Children learn through play. As an occupational therapist who works with children and youth, I use games and toys almost every day to help develop important cognitive, visual perceptual, motor, sensory, social, play and leisure skills. While many different types of activities can be used in therapy, this blog focuses on off-the-shelf games and toys that are accessible to most. Whether you are a therapist, parent, teacher, or a game lover like me, I hope you discover something useful while you are here. Learn a different way to play a game you already own or discover a new game for your next family game night. Either way, just go play. It's good for you!

The OT Magazine named The Playful Otter one of the Top 5 Pediatric OT Blogs.

Sunday, February 4, 2018


Similar to dominoes, match color and number on a game board.

Work on visual discrimination, figure ground, visual form constancy, visual scanning, eye-hand coordination, visual memory, spatial relations, manual dexterity, in-hand manipulation, process skills, executive functioning skills, socialization skills, play and leisure exploration and participation

In the box: Game board, 64 tiles, tile bag

A quick definition is that Link-O is like rounded dominoes played on a game board. The tile pieces are solid plastic (they are made like modern-day dominoes - not wood) and have 2 numbers each, from zero to four. Both numbers are the same color. You play the tiles on a board, matching like numbers as you go. The black game bag is a nice heavy silky-type material with draw strings.

There are 16 tiles of each color. Numbers are:
  • 0-0, 0-1, 0-2, 0-3, 0-4
  • 1-1, 1-2, 1-3, 1-4
  • 2-2, 2-3, 2-4
  • 3-3, 3-4
  • 4-4 Link-O (wildcard)
Be the first player to score 64 points to win the game.

Set up:
Place the game board in the middle of the players. Place all the tiles in the bag. Each player draws eight tiles from the bag. Stand the tiles on edge in front of you so that you can see the numbers but no one else can see them.

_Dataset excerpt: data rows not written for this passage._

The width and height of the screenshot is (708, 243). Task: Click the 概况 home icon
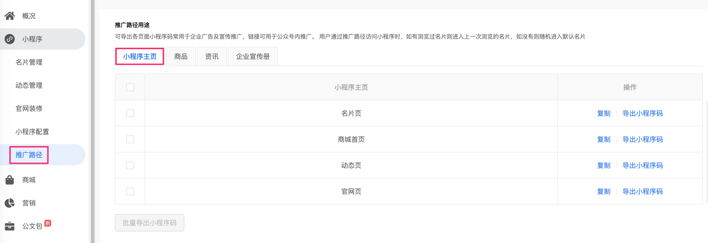(x=10, y=16)
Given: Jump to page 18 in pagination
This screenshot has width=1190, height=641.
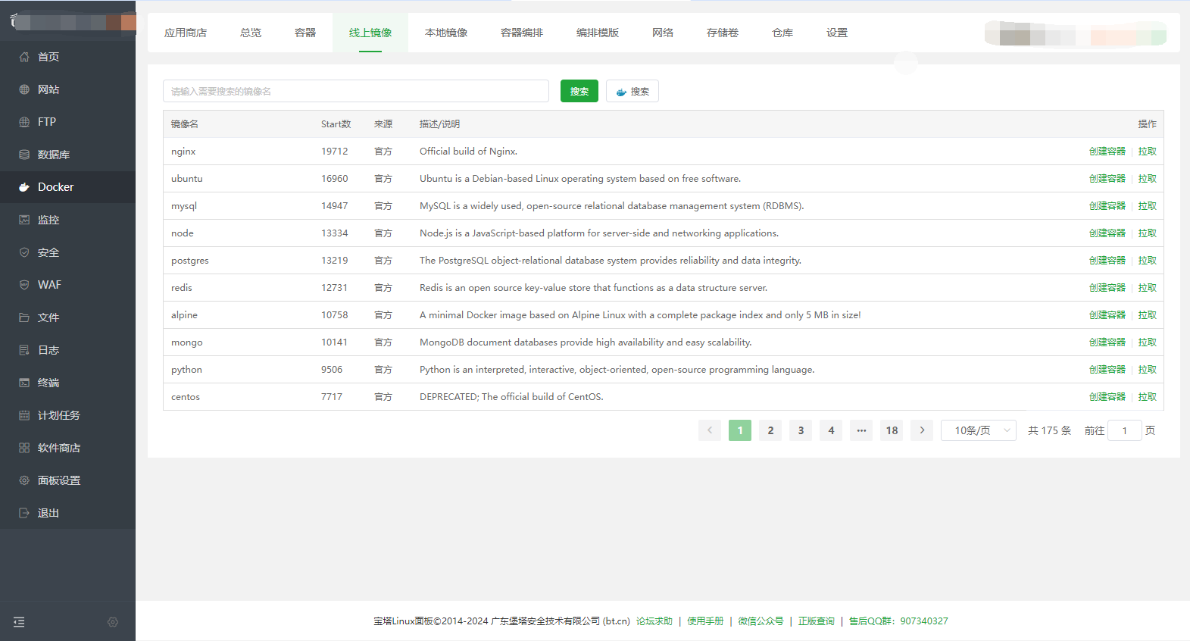Looking at the screenshot, I should click(x=892, y=430).
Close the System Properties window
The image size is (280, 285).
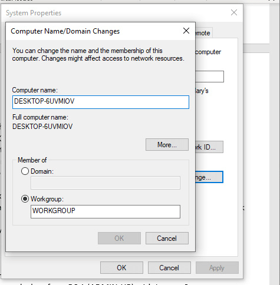pyautogui.click(x=234, y=12)
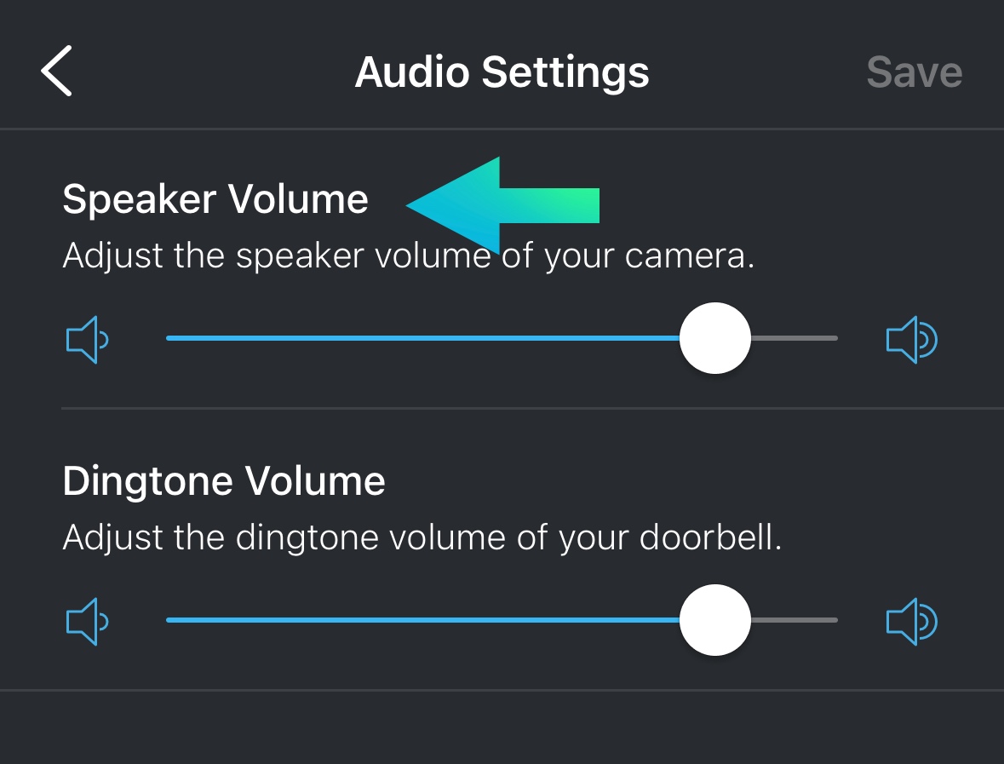This screenshot has height=764, width=1004.
Task: Click the speaker volume camera description text
Action: [409, 256]
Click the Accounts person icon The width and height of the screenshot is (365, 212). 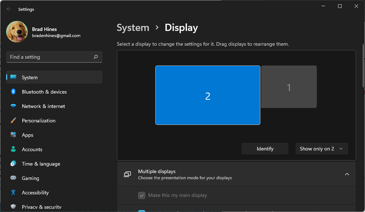13,149
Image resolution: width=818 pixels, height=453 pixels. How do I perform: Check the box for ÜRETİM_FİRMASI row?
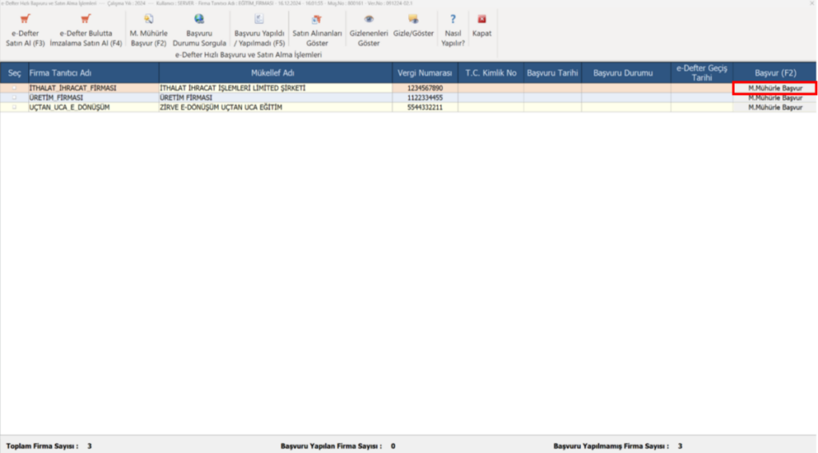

On their first turn, each player must play a Link-O (wild card) or double tile (0/0, 1/1, 2/2, 3/3, or 4/4) on a connector space on the board (matching the color). On succeeding turns, each player will play one tile on the board, next to an existing tile. The number and color on your tile must match the number and color of the tile already in place. Link-O tiles can be played anywhere and stand in for any number/color combination. If you do not have a playable tile, you must draw from the tile bag until you can play. Once there are no tiles left in the bag, play continues until no on can play and the round ends. Another way for the round to end is for one person to successfully play all of his tiles. When the round is over, the winner of the round gets all the points left on all the other player's tiles. Play rounds until someone earns 64 points.

Try this:
  • Skip the bag, just place all the tiles face-down in the playing area.
  • Sort the tiles by color into 4 piles (red, green, blue, yellow).
  • Use all the tiles of one color. Line them up on the table, matching the end numbers.
  • Make one extra-long line on the floor or table, matching numbers and ignoring color. Use as many of the 64 tiles as you can.
  • Place the tiles on the table face-up. Call out a number and color combination, for instance "blue 3-4". See who can find it first. Start with only one color at a time and add in more colors as the individual can find them in a busy background.
  • Place the tiles all face-up on the playing surface. Call out one tile, such as "4-4". Find the four tiles that are 4-4 (red, blue, yellow, green)
  • Place the tiles face down in a grid and play a game of memory, matching number combinations. Colors will not match. Start with a few and add more as the individual can handle more choices.
  • Turn each piece in-hand as you pick it up and turn it over to play.